» **What is expected**
Go through the data and copy each line that holds "product".

» **Recorded data**

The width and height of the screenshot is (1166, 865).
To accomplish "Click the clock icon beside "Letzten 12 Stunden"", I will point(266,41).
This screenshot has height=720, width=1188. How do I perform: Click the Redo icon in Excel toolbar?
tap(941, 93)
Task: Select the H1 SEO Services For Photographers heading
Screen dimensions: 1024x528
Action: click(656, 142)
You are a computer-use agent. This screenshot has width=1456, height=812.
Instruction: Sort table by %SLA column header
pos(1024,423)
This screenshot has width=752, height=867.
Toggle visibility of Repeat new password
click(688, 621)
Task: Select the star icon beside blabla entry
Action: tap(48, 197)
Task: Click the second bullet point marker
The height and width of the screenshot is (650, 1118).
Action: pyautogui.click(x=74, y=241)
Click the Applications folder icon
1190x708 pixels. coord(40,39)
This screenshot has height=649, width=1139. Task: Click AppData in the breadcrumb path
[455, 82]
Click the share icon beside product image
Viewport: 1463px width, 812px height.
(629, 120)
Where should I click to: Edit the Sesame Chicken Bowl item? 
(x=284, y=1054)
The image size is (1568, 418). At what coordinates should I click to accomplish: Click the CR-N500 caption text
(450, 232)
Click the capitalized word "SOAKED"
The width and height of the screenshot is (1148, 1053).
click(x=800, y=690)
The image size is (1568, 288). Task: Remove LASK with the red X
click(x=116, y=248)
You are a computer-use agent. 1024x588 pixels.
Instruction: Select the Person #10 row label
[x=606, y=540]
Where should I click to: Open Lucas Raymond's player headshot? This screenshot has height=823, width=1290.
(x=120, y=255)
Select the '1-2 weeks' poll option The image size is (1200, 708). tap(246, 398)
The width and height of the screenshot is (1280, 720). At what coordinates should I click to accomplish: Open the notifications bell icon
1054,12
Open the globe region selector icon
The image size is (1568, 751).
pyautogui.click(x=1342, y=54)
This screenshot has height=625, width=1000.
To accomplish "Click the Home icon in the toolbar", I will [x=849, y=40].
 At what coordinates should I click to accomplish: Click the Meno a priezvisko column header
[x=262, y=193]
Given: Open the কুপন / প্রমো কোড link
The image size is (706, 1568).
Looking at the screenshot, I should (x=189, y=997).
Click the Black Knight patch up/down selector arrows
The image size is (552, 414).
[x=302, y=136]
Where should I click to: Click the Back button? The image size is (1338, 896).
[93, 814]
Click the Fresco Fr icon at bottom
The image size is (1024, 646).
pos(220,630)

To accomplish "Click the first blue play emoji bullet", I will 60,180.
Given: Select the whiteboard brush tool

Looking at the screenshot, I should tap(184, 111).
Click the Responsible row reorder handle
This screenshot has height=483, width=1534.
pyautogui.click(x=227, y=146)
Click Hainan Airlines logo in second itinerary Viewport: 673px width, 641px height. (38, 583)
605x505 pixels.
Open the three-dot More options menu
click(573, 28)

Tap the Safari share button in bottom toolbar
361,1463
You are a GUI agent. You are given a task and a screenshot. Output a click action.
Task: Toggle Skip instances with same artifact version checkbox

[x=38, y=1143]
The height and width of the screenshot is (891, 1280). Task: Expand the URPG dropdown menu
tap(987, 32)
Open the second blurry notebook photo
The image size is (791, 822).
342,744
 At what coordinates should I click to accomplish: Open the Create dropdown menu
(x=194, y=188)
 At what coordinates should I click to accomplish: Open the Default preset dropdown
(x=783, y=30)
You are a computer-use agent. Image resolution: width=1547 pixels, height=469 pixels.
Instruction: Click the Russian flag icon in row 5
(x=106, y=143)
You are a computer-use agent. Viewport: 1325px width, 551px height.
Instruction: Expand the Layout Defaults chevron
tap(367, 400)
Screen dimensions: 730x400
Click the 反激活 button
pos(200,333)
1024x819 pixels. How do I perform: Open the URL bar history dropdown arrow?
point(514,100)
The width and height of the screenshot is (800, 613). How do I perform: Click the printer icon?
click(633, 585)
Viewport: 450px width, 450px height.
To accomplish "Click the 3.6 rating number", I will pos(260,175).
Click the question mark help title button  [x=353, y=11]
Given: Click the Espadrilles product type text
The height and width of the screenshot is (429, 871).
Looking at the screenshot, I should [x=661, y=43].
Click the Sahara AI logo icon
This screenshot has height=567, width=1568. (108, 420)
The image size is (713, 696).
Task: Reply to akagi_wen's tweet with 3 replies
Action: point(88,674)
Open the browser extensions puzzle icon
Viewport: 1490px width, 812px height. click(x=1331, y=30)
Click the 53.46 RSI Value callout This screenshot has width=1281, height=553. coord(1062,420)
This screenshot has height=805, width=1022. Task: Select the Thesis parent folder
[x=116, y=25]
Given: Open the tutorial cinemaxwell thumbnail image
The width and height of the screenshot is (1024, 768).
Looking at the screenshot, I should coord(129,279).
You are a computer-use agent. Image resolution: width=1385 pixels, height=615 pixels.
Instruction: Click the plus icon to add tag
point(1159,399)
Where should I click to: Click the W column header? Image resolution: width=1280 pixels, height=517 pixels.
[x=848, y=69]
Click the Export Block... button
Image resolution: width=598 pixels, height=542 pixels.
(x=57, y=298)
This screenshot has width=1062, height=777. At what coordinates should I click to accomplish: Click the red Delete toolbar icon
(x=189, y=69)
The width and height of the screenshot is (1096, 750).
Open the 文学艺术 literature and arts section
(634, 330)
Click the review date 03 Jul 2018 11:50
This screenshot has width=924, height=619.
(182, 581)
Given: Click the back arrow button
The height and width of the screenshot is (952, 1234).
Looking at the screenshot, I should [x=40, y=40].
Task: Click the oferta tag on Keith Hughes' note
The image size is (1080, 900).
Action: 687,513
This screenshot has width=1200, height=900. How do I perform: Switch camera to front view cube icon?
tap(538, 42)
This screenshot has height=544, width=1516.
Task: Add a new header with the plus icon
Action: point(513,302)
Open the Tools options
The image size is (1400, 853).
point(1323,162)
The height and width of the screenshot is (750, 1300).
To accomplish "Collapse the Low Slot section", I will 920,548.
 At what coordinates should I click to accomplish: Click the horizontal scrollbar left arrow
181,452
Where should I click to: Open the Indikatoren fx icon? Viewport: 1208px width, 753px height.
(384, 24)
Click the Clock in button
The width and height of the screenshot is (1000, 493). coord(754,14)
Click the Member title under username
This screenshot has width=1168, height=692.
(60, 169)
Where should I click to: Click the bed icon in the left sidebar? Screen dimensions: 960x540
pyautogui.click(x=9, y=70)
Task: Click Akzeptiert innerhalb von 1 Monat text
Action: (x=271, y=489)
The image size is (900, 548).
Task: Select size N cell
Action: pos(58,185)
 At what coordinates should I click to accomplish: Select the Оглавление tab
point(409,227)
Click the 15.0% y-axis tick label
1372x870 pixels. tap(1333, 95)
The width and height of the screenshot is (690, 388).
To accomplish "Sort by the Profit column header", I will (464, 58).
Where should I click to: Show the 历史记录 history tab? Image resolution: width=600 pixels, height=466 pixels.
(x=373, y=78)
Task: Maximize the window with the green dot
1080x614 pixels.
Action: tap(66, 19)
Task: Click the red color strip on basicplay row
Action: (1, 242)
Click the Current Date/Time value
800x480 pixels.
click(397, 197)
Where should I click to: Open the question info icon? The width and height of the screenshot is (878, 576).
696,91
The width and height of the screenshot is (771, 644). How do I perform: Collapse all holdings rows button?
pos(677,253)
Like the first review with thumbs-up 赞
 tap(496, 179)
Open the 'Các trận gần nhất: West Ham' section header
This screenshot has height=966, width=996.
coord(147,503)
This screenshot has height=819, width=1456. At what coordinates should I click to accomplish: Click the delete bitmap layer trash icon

» **Exercise solution**
Click the share icon beside product image
Given: Click the Espadrilles product type text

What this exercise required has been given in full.